Problem =>
Please rewrite the lines below with "blue arrow" replaced by "left arrow" and everything else unchanged.

Start Provided material

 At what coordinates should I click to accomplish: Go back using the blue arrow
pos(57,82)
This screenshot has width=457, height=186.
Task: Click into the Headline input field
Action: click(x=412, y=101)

End Provided material

The result =>
 At what coordinates should I click to accomplish: Go back using the left arrow
pos(57,82)
This screenshot has width=457, height=186.
Task: Click into the Headline input field
Action: click(x=412, y=101)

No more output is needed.